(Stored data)
§ §
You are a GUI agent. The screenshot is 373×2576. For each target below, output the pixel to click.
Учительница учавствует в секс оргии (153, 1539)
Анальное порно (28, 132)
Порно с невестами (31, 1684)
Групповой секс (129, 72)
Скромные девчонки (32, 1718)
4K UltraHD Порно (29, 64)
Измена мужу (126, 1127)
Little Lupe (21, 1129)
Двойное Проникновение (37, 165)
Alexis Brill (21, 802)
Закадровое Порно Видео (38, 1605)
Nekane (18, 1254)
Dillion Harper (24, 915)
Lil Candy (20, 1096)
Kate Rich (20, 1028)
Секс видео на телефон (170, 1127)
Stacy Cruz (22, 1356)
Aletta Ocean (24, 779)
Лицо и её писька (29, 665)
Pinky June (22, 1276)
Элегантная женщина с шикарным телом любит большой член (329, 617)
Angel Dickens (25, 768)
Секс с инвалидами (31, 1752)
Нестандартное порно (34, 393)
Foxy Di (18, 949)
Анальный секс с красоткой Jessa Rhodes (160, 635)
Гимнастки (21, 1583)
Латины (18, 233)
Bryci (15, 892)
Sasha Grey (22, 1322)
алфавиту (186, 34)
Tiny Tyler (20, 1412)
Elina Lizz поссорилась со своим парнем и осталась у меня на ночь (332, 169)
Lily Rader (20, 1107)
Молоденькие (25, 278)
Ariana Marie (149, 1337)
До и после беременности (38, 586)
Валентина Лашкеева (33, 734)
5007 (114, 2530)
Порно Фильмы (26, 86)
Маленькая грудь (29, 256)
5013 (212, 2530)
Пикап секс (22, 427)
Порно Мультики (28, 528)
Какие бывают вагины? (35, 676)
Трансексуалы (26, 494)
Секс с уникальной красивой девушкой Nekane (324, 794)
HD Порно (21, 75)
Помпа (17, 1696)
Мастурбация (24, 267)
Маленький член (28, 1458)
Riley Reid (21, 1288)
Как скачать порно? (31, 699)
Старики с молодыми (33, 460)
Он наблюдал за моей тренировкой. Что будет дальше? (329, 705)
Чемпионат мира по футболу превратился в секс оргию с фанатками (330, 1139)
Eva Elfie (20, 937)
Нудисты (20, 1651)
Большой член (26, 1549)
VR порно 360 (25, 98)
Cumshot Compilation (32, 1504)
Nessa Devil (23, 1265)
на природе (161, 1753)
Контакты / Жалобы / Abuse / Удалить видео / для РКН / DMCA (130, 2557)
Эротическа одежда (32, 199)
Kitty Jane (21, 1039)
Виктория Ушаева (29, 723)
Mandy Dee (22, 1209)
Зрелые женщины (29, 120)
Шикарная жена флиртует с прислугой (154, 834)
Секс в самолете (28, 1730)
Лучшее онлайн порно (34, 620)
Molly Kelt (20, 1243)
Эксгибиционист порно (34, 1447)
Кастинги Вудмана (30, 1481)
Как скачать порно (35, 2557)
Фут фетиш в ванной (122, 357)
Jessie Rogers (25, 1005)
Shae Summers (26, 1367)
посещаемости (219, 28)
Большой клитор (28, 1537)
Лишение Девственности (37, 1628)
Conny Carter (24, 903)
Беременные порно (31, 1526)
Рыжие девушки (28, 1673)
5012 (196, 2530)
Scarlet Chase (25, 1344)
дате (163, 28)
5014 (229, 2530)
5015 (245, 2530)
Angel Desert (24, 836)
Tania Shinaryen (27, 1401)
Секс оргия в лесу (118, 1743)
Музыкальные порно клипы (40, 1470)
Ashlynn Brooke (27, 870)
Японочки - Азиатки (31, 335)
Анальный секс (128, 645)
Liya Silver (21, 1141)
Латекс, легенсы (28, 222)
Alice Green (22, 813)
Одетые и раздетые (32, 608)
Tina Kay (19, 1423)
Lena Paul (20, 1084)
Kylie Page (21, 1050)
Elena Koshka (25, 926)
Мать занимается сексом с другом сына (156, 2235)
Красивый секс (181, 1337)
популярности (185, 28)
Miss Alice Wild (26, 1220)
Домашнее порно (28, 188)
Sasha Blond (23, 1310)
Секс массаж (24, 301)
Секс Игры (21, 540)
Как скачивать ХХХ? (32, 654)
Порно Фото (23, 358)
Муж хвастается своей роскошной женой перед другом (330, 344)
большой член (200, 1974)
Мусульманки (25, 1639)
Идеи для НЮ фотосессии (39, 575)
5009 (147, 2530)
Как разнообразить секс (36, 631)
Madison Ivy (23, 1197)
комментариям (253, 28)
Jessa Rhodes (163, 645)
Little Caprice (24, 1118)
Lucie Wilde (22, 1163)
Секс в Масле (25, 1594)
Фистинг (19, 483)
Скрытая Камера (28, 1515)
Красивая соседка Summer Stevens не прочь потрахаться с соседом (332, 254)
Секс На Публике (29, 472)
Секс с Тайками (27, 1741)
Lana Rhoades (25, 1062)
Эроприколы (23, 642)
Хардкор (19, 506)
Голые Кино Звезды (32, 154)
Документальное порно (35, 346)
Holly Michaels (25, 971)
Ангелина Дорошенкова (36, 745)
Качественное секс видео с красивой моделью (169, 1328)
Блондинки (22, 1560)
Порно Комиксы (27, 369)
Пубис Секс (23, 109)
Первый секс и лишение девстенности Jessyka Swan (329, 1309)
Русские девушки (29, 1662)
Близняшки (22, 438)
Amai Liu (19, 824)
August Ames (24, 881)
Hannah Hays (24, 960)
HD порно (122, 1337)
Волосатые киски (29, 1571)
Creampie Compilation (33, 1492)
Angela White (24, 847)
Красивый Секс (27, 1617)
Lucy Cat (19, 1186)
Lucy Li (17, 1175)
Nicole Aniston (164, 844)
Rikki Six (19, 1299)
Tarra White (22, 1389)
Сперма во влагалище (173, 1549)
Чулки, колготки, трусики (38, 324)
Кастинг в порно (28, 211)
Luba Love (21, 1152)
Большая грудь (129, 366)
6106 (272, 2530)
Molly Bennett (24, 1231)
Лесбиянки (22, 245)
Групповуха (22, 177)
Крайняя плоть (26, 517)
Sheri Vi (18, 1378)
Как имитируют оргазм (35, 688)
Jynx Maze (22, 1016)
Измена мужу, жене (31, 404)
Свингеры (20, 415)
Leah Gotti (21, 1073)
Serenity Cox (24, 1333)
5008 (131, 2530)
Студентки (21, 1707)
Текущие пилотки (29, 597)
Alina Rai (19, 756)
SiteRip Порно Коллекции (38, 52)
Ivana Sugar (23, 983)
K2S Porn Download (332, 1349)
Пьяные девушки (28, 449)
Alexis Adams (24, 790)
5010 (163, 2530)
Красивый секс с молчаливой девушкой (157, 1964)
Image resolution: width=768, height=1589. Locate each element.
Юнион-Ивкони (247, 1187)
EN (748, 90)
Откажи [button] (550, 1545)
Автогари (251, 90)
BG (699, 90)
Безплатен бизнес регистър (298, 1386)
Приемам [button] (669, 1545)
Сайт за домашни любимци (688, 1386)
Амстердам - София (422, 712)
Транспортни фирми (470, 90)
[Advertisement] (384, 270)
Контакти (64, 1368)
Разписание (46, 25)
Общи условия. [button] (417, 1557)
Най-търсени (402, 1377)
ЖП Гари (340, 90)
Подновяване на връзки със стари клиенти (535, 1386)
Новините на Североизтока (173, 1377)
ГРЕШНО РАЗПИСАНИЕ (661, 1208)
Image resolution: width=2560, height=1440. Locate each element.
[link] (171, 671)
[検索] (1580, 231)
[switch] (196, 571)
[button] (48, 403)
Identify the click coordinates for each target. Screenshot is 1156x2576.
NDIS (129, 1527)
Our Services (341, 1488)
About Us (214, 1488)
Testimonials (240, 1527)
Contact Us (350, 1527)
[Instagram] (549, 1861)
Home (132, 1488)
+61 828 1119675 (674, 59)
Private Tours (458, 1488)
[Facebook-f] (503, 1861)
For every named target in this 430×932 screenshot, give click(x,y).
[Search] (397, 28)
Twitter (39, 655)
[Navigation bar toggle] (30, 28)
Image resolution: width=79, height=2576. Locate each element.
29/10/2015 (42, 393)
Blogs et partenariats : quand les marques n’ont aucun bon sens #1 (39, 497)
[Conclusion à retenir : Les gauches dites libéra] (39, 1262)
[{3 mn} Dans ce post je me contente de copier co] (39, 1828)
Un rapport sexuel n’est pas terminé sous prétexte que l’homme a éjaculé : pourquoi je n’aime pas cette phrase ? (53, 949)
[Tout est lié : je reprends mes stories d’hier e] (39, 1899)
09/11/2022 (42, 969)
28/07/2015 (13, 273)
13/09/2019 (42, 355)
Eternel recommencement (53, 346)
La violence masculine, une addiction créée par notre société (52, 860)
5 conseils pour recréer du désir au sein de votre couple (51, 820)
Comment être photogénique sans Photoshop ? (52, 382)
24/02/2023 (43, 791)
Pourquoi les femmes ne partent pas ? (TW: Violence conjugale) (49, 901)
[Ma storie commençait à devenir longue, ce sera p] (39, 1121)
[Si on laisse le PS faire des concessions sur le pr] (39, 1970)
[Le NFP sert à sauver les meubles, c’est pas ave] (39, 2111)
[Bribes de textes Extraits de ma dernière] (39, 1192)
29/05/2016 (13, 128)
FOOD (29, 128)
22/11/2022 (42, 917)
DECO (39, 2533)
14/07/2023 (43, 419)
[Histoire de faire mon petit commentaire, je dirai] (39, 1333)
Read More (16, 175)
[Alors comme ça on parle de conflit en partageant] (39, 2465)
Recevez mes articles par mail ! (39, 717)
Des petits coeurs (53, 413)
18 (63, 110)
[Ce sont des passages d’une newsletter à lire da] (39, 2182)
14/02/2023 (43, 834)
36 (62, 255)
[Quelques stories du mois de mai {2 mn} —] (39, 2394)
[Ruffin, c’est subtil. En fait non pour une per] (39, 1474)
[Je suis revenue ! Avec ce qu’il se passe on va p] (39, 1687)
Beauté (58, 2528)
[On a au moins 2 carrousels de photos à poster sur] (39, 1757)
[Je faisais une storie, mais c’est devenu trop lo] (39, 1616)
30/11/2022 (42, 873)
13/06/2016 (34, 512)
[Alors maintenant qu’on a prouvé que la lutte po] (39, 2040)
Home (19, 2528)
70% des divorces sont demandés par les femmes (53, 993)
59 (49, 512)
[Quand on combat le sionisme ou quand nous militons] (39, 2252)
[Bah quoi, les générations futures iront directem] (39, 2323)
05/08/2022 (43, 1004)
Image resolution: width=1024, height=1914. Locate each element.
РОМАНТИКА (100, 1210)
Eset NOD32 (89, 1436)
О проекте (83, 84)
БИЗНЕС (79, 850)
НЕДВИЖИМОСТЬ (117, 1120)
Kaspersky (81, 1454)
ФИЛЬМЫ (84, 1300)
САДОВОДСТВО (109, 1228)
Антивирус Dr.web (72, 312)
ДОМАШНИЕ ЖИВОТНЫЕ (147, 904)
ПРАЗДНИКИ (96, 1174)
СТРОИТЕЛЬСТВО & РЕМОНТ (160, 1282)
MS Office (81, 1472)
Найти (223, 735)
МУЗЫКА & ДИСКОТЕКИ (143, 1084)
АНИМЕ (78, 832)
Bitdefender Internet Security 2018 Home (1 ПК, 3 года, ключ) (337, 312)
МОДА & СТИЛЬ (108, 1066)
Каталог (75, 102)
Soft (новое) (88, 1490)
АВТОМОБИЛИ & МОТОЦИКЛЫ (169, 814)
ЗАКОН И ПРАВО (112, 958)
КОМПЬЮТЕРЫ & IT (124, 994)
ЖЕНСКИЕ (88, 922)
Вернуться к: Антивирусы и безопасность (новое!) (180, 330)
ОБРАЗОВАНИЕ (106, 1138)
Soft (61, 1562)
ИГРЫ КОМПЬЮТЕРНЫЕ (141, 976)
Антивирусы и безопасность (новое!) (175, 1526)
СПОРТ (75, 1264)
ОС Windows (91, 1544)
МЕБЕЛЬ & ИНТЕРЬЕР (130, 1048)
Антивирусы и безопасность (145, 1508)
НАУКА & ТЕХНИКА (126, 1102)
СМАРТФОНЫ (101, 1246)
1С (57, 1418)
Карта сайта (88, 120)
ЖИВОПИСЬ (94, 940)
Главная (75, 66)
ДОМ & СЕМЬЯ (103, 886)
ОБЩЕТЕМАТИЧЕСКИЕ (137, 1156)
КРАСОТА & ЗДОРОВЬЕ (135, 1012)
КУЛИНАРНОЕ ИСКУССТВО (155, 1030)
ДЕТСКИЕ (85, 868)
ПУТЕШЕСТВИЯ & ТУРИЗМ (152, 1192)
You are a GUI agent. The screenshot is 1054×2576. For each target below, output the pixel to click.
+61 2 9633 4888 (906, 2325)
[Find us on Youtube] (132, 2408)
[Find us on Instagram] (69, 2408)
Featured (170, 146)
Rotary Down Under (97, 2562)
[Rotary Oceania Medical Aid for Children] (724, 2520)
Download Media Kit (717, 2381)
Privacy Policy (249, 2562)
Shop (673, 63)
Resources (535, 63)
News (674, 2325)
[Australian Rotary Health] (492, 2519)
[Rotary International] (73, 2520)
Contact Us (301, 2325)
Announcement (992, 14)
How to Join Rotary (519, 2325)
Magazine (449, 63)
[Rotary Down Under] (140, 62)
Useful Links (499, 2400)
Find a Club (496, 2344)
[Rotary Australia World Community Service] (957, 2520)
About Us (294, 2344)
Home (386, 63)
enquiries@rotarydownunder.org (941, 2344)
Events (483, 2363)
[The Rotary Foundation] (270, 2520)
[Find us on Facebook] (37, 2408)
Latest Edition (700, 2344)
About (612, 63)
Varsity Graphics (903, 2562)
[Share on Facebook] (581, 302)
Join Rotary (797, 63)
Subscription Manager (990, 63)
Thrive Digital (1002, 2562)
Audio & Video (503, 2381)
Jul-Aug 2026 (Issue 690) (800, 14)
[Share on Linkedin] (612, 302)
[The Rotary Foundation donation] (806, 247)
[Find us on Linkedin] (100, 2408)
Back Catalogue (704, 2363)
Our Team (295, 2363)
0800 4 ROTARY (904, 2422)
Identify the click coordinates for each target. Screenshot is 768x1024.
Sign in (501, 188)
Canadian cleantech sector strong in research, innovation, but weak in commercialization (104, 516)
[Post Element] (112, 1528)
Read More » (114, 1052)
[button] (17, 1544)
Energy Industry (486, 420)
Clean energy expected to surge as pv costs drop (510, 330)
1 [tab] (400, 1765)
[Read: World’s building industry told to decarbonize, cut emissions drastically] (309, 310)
§ §
** HOW TO COMPLETE THIS TASK **
The response must consist solely of the lines from the top of the records through the line holding "До и после беременности (38, 586)", copied word for word.

** ANSWER FOR THE TASK **
You are a GUI agent. The screenshot is 373×2576. For each target below, output the pixel to click.
Учительница учавствует в секс оргии (153, 1539)
Анальное порно (28, 132)
Порно с невестами (31, 1684)
Групповой секс (129, 72)
Скромные девчонки (32, 1718)
4K UltraHD Порно (29, 64)
Измена мужу (126, 1127)
Little Lupe (21, 1129)
Двойное Проникновение (37, 165)
Alexis Brill (21, 802)
Закадровое Порно Видео (38, 1605)
Nekane (18, 1254)
Dillion Harper (24, 915)
Lil Candy (20, 1096)
Kate Rich (20, 1028)
Секс видео на телефон (170, 1127)
Stacy Cruz (22, 1356)
Aletta Ocean (24, 779)
Лицо и её писька (29, 665)
Pinky June (22, 1276)
Элегантная женщина с шикарным телом любит большой член (329, 617)
Angel Dickens (25, 768)
Секс с инвалидами (31, 1752)
Нестандартное порно (34, 393)
Foxy Di (18, 949)
Анальный секс с красоткой Jessa Rhodes (160, 635)
Гимнастки (21, 1583)
Латины (18, 233)
Bryci (15, 892)
Sasha Grey (22, 1322)
алфавиту (186, 34)
Tiny Tyler (20, 1412)
Elina Lizz поссорилась со своим парнем и осталась у меня на ночь (332, 169)
Lily Rader (20, 1107)
Молоденькие (25, 278)
Ariana Marie (149, 1337)
До и после беременности (38, 586)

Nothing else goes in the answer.